In terms of regulation for passenger vehicles in the European Union, the force required to turn the steering wheel in order to describe a 12m radius circle from the tangent line must not exceed 200N. In the case of a vehicle equipped with power steering, in the event of auxiliary power failure, the vehicle must be able to describe a 20m radius circle and the force must not exceed 300N.
There are various power steering systems. Mechanical steering systems, rack and pinion steering systems, hydraulic power steering systems, including the Servotronic systems and the electro-hydraulic power steering system, electric power steering systems, and even active steering systems, which can be combined with hydraulic power steering systems and electric power steering systems.
The rack and pinion steering system transforms the rotation, applied by the driver, into linear motion transmitted to the wheels. The rotational movement is applied, through the pinion, to the rack, causing it to slide and thus transmit linear motion to the steering bars, which in turn is transmitted to the wheels, allowing the vehicle to change direction.
AdvantagesThe main advantages of using these systems are:
Simple Construction
Low Cost
Good Mechanical Efficiency
Less Space in the Car
Good Steering Response
The hydraulic power steering system relies on hydraulic pressure to multiply the force applied to the steering wheel to the front wheels of the vehicle.
Hydraulic pressure is typically generated by a hydraulic pump driven by the combustion engine through a belt. The pressure provided by the hydraulic pump provides the "force" needed for power steering, and the steering box mechanism regulates the power of the hydraulic fluid. The more force applied to the steering wheel, the higher the pressure of the hydraulic fluid and, consequently, the greater the force applied to the wheels. The steering box mechanism most commonly used in these systems is the rack and pinion.

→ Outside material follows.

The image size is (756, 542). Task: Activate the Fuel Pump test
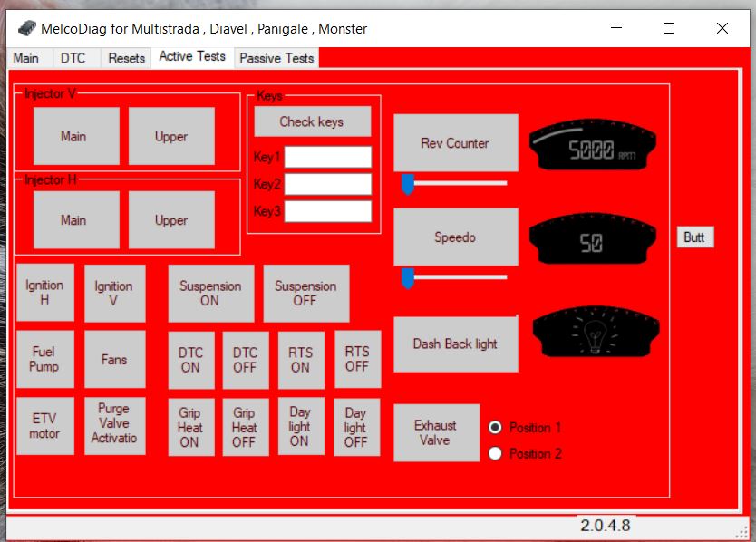pyautogui.click(x=44, y=359)
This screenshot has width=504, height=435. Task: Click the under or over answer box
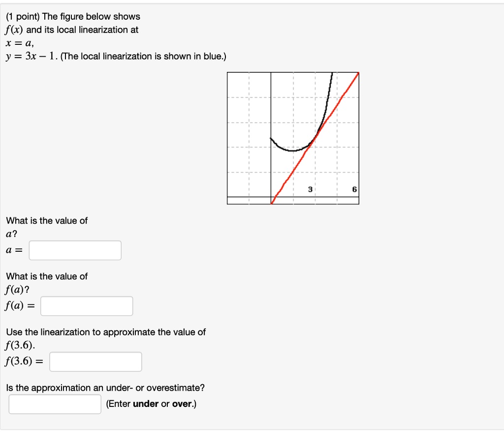[54, 403]
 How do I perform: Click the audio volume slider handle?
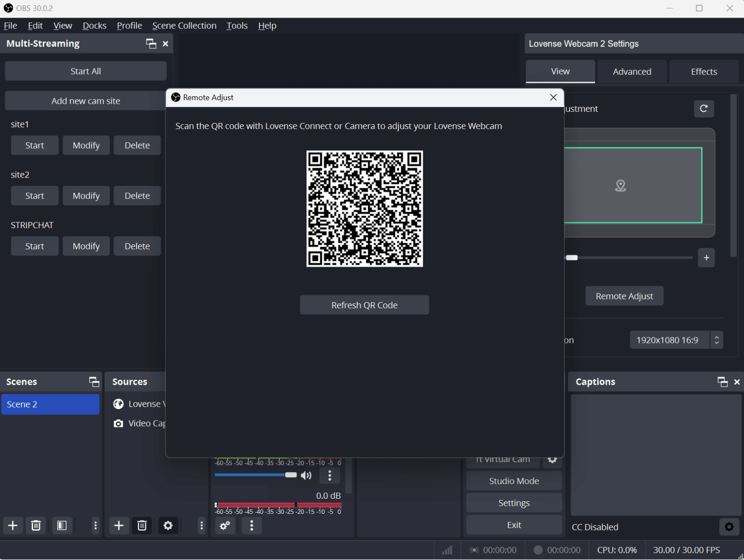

Servotronic is a rack and pinion steering system that varies according to the vehicle's speed and is electronically controlled.
Legend
With the use of the electro-hydraulic transducer, the hydraulic feedback effect varies according to speed, and the force to be applied to the steering wheel increases with increasing speed and requires only minimal force at low speeds, for example, in parking or maneuvering situations. This system provides comfortable and safe driving.
ADAS systems use, in addition to the other vehicle sensors, three main types of additional sensors: Radar, Lidar (a sensor similar to radar, but emitting light waves and capturing their reflection), and Camera.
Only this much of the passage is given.